* EXERCISE DETAILS: Needed from the entries below: every line that holds the word "next".

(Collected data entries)
━━━━━━━━━━━━━━━━━━━━━━━━━━━━━━
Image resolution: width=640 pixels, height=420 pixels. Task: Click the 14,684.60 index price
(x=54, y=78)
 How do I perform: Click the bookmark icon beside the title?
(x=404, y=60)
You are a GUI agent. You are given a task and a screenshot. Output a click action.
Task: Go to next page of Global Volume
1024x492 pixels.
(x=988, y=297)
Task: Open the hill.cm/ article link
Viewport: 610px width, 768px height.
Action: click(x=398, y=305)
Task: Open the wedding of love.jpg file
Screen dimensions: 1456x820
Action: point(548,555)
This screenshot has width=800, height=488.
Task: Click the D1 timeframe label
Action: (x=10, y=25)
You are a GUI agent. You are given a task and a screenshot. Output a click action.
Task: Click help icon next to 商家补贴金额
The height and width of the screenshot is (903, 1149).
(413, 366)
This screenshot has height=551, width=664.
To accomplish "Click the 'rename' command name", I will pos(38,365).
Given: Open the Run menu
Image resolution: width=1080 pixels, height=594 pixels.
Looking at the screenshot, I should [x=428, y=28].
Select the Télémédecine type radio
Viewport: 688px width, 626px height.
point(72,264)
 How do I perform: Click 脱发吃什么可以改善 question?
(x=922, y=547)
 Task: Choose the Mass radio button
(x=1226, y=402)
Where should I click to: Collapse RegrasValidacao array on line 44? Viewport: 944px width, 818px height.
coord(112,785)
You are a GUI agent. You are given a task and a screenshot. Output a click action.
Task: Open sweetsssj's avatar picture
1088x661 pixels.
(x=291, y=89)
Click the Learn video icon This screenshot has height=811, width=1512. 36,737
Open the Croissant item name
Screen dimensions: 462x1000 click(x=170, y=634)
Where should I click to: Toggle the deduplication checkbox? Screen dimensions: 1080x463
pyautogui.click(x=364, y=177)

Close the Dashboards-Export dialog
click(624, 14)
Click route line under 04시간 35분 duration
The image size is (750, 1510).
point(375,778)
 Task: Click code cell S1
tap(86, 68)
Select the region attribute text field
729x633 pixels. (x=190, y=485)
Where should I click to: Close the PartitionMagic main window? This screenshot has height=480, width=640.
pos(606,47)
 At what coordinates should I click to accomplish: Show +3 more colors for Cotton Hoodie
━━━━━━━━━━━━━━━━━━━━━━━━━━━━━━
* ANSWER FOR THIS EXERCISE:
Task: Go to next page of Global Volume
Task: Click help icon next to 商家补贴金额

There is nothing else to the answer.